Kosovo's more immediate goal in its relationship with the EU is to obtain for its citizens visa-free entry into the EU's Schengen area of free movement, which allows individuals to travel without passport checks between most European countries. Kosovo is the only Western Balkan country that does not have this status, and its leaders assert that the country has met the EU's conditions.41

NATO

The NATO-led Kosovo Force (KFOR) was launched in 1999 with 50,000 troops as a peace-support operation with a mandate under UNSC Resolution 1244. KFOR's current role is to maintain safety and security, support free movement of citizens, and facilitate Kosovo's Euro-Atlantic integration. As the security situation in Kosovo improved, NATO defense ministers in 2009 resolved to shift KFOR's posture toward a deterrent presence. Some of KFOR's functions have been transferred to the Kosovo Police. The United States remains the largest contributor to KFOR, providing about 660 of the 3,500 troops deployed as of November 2019.42 Any changes to the size of the mission would require approval from the North Atlantic Council, and be "dictated by continued positive conditions on the ground."43 Many analysts assert that KFOR continues to play an important role in regional security.44

KFOR has played a key role in developing the lightly armed Kosovo Security Force (KSF) and bringing it to full operational capacity. KSF's current role is largely nonmilitary in nature, focused instead on emergency response. A recurring issue is how KSF may transform into a regular army. In December 2018, Kosovo lawmakers amended existing legislation to gradually transform KSF, drawing sharp objections from Kosovo Serb leaders and Serbia.45 NATO Secretary-General Jens Stoltenberg called the measure "ill timed" given heightened tensions with Serbia, cautioned that the decision could jeopardize cooperation with NATO, and expressed concern that the decisionmaking process had not been inclusive.46 The United States, however, expressed support for the Kosovo government's decision and urged officials to ensure that the transformation is gradual and inclusive of all communities.47

U.S.-Kosovo Relations

The United States enjoys broad popularity in Kosovo due to its support during the Milošević era, its leadership of NATO's 1999 intervention, and its diplomatic support for Kosovo since 2008. The United States remains engaged in the country and supports a "multiethnic, democratic Kosovo, fully integrated into the international community."48 The United States backs Kosovo's Euro-Atlantic ambitions, as well as the EU-facilitated dialogue between Kosovo and Serbia. Kosovo regards the United States as a security guarantor and critical ally, and many believe United States retains influence in domestic policymaking and politics.

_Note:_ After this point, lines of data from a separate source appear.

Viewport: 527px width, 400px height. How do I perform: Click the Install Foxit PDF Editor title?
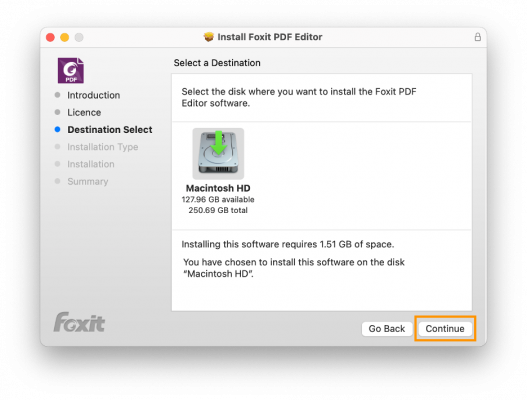pos(270,37)
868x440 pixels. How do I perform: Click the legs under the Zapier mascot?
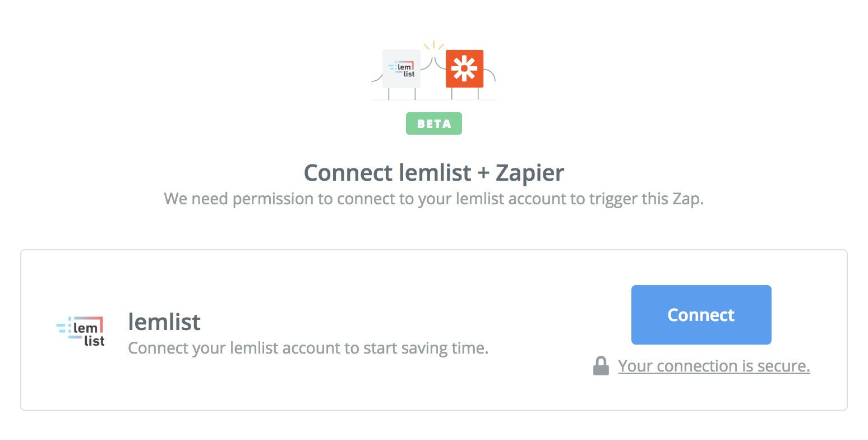465,94
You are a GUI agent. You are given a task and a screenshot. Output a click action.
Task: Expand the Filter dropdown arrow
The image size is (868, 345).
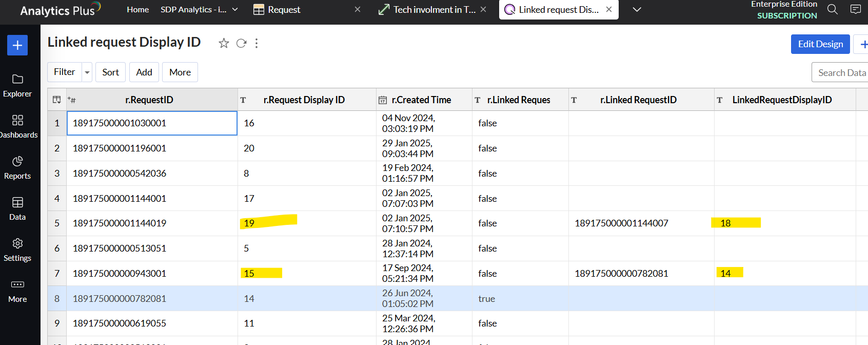pos(87,72)
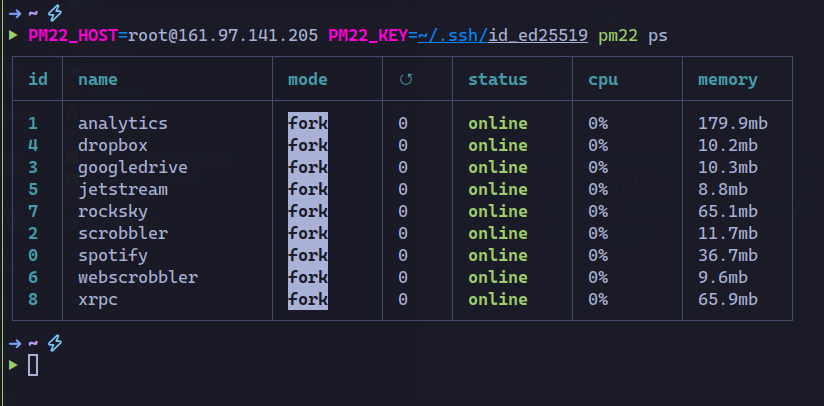Click the lightning bolt icon on the first prompt line
The image size is (824, 406).
click(x=55, y=12)
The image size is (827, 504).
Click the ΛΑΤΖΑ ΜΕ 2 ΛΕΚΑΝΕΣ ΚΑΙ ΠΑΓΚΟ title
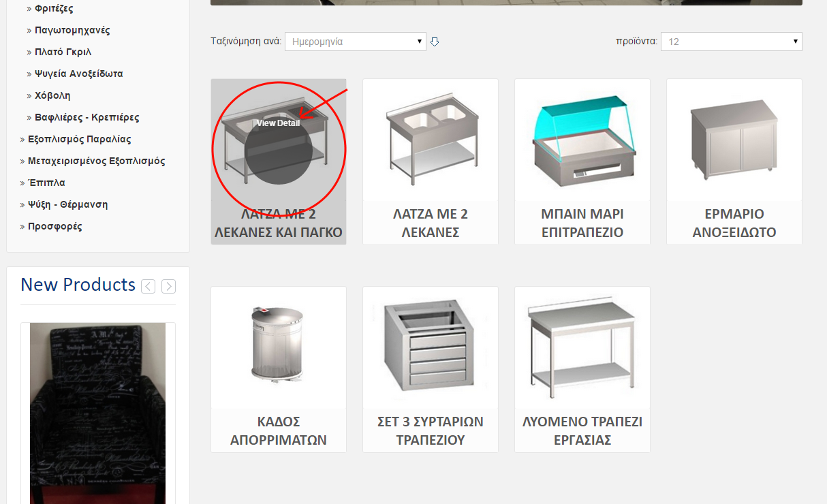click(x=278, y=223)
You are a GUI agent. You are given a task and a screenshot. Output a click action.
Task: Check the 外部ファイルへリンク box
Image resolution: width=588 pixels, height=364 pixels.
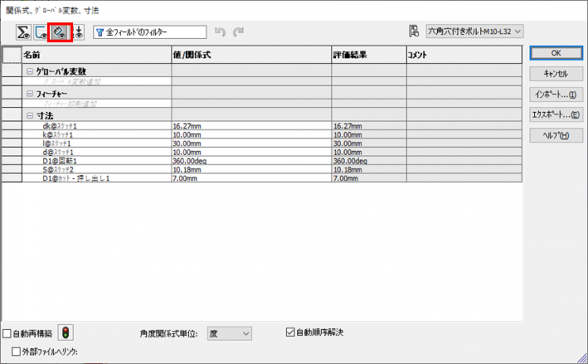(17, 350)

The Trump Administration has signaled growing interest in securing a deal to resolve the Kosovo-Serbia dispute. In August 2019, U.S. Secretary of State Mike Pompeo appointed Deputy Assistant Secretary Matthew Palmer as his Special Representative for the Western Balkans, and shortly thereafter President Donald Trump appointed U.S. Ambassador to Germany Richard Grenell as Special Presidential Envoy for Serbia and Kosovo Peace Negotiations. Some Members of Congress questioned the logic of two high-level appointments with seemingly similar mandates.49

Palmer and Grenell met with leaders of the parties that won Kosovo's October 2019 elections and have continued to call for Kosovo to revoke the tariffs against Serbia and restart the dialogue. U.S. officials have called full normalization of relations a "strategic priority" for the United States.50 According to a Bloomberg report, Ambassador Grenell has a "full mandate" to secure an agreement between Kosovo and Serbia.51 Some analysts caution that the United States is more effective in engaging the Western Balkans when its aims and positions are in accord with those of the EU and key allies in the EU; they contend that current gaps between the United States and allies such as Germany on the Kosovo-Serbia dialogue have undercut engagement efforts.52

Financial Assistance

The United States is a significant source of foreign assistance to Kosovo (see Figure 2). U.S. assistance aims to support the implementation of agreements from the Kosovo-Serbia dialogue and to improve transparent and responsive governance, among other goals.53 Additional assistance is provided through a $49 million Millennium Challenge Corporation (MCC) Threshold Program that launched in 2017, with focus on governance and energy efficiency and reliability. Threshold programs are intended to help countries become eligible to participate in a larger Compact Program; in December 2018 and again in December 2019, the MCC board determined that Kosovo was eligible to participate in a compact.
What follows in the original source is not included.